En réalité, les militaires français présents n’ont pas non plus manqué à leur devoir : dès le 27 juin, ils informent leur hiérarchie du péril urgent qui menace ces fugitifs. Mais rien ne se passe. Une vidéo accablante, rendue publique en 2018, montre même un sergent-chef tentant, le lendemain, 28 juin, d’avertir le colonel Jacques Rosier, chef des opérations spéciales de l’armée française au Rwanda.
« Des maisons qui flambaient partout, des mecs qui se trimballaient avec des morceaux de chair arrachés », décrit le jeune militaire. Face à lui, son supérieur reste impassible.
Cercle restreint à l’Elysée
« Les juges ont considéré que les trois jours de délai ont servi à acquérir des renseignements sur la situation. Mais cette assertion est contredite par les notes déclassifiées des services secrets français qui, pendant ces trois jours, décrivent clairement la menace qui pèse sur les Tutsis de Bisesero. Et aucun ordre de la hiérarchie militaire, même daté du 30 juin, pour les sauver, n’a jamais été retrouvé», rappelle François Graner, membre de l’association Survie, partie civile dans ce dossier.
Aucun responsable militaire en poste à Paris n’a été auditionné par les juges. Lesquels vont rejeter en 2017, les demandes de Survie pour entendre l’amiral Jacques Lanxade, alors chef d’état-major des armées et son adjoint, le général Raymond Germanos. Les magistrats ont également toujours refusé de mettre en examen les cinq officiers français présents sur le terrain, entendus en tant que simples témoins assistés dans cette procédure.
« On a examiné le rôle des militaires sur le terrain, alors que la véritable responsabilité se trouvait à Paris, comme l’a établi le rapport de la commission Duclert », insiste encore François Graner en faisant référence à la commission présidée par l’historien Vincent Duclert, chargée d’examiner les archives sur le rôle de la France au Rwanda. Documents à l’appui, cette commission avait notamment conclu que la politique française au Rwanda se décidait au sein d’un cercle restreint à l’Elysée, même pendant l’opération Turquoise.

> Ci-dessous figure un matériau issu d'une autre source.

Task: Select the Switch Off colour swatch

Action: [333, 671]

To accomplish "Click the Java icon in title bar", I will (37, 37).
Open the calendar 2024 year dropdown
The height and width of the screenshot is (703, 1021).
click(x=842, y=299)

En mai, Eric Nzabihimana se trouvait à Paris pour inaugurer une place baptisée du nom d’un des héros martyrs de Bisesero. Ses avocats avaient alors demandé au juge Vincent Raffray qu’il puisse le rencontrer. Ce fut refusé, et le dernier juge en charge de cet épineux dossier n’aura jamais rencontré les plaignants, rescapés rwandais de cette tragédie.